The jobs count may be up but for recent college graduates and older adults seeking positions the situation is grim. Adding in part-timers who want full-time employment and discouraged adults who have abandoned searching for jobs, the unemployment rate becomes 13.6 percent.

Even with more full time positions, the pace of jobs creation is well short of what is needed.

About 360,000 jobs would lower unemployment to 6 percent, but that would require GDP growth in the range of 4 to 5 percent. Over the last four years, the pace has been a paltry 2.2 percent.

Stronger growth is possible. Four years into the Reagan recovery, after a deeper recession than President Barack Obama inherited, GDP was advancing at a 5.1 percent annual pace, and jobs creation was quite robust.

Obama's policies carry some burden for slowing growth, such as restriction on domestic petroleum development and reluctance to respond to Asian export subsidies and undervalued currencies that steal American manufacturing jobs, as well as its overly aggressive regulatory posture.

Those have institutionalized a buyers' market for day labor and doomed many recent college graduates to a lifetime of debt as they can't find jobs permitting them to pay off burdensome student loans.

And Obamacare has made hiring older workers a greater financial liability.

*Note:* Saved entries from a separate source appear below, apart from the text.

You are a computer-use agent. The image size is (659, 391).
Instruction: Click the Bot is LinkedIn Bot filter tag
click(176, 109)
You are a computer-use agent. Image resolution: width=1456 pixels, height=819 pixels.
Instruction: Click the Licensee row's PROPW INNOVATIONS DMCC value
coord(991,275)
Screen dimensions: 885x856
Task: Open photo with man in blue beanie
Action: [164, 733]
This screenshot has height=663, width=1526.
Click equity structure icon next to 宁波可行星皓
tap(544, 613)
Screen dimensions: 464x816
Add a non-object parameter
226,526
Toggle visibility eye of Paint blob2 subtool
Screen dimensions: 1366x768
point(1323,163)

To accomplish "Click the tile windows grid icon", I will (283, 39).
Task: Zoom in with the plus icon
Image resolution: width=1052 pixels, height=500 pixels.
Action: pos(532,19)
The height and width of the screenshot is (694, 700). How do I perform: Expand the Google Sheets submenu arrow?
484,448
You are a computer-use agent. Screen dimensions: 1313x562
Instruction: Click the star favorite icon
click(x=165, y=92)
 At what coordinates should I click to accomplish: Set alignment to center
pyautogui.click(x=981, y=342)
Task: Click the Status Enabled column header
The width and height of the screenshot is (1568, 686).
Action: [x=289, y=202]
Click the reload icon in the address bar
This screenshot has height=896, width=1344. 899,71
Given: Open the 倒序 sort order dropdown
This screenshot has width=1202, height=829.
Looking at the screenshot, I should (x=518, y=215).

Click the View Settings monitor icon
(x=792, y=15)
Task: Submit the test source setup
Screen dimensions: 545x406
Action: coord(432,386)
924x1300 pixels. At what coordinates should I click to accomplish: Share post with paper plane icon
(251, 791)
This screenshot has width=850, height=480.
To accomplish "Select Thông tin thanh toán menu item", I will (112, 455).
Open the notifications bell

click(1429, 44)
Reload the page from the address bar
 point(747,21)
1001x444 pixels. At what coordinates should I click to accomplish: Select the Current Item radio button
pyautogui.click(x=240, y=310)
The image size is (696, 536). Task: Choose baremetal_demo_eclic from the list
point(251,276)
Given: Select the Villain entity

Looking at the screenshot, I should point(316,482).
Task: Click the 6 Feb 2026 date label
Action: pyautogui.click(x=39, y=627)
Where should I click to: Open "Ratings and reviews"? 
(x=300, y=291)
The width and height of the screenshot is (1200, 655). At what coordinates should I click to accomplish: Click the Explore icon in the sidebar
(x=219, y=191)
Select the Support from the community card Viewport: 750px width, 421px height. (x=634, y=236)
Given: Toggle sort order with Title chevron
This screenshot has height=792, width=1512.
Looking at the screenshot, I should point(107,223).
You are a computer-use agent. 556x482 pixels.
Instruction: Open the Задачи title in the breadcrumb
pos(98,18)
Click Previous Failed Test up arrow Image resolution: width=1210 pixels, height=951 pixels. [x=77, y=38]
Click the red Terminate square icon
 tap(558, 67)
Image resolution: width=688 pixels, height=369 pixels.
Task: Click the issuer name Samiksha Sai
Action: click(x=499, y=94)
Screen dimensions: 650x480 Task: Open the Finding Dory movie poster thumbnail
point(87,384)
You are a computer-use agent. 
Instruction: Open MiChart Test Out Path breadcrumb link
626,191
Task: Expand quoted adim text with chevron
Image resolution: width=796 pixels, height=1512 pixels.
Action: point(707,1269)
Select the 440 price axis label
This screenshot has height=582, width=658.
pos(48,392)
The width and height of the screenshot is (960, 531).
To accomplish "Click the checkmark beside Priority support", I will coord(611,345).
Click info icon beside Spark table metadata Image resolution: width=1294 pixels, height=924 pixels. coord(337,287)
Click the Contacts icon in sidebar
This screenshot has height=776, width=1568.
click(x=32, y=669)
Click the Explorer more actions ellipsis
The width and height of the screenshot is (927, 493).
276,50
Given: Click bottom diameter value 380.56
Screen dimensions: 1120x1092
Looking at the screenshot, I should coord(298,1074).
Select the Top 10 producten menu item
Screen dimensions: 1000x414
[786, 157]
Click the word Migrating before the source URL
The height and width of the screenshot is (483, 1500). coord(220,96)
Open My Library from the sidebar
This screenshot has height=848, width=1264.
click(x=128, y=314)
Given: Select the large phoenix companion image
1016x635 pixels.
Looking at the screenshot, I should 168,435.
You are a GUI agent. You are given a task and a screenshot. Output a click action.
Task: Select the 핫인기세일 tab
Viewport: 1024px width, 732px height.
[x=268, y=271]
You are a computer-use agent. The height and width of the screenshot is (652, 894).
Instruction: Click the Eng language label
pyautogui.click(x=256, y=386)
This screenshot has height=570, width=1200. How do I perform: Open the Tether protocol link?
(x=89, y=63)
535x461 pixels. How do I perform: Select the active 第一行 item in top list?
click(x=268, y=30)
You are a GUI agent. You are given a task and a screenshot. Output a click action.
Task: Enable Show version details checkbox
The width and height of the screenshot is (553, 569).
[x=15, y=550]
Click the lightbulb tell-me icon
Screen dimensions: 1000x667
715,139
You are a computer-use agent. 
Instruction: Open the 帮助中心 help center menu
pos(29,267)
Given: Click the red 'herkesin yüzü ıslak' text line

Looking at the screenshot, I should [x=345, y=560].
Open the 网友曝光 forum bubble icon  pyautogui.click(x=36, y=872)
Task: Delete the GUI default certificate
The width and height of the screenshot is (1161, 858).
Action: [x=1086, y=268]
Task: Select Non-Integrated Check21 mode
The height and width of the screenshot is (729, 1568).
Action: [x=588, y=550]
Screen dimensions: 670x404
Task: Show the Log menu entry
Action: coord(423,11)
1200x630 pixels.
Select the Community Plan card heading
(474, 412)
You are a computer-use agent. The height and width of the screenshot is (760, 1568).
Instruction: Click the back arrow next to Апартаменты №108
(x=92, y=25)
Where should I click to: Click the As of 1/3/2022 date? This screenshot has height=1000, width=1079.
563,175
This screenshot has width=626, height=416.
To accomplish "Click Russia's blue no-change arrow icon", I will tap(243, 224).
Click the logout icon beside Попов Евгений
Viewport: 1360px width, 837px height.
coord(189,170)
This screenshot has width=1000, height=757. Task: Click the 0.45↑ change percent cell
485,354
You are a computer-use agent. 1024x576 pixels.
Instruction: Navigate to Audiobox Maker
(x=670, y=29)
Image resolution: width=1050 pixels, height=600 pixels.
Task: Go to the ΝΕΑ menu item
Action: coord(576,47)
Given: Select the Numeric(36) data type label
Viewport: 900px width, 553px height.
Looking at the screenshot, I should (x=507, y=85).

More rapid growth requires importing less and exporting more. Dealing with the $450 billion trade deficit requires drilling for more oil offshore and in Alaska, and substantively addressing Chinese and other Asian governments' currency manipulation.

Obama has flat out refused to even discuss proposals from liberal and conservative economists alike on those issues.

Essential is right-sizing business regulations to make investing in new jobs less expensive.

Regulatory protections for the environment and consumers and to ensure financial stability must be delivered cost effectively to add genuine value.

Overall, the president must cultivate a climate more receptive to domestic investment. The administration's strident regulatory policies and rhetoric are creating a crisis of confidence in the business community as surely as George Bush's neglect cultivated arrogant and tragic risk taking on Wall Street.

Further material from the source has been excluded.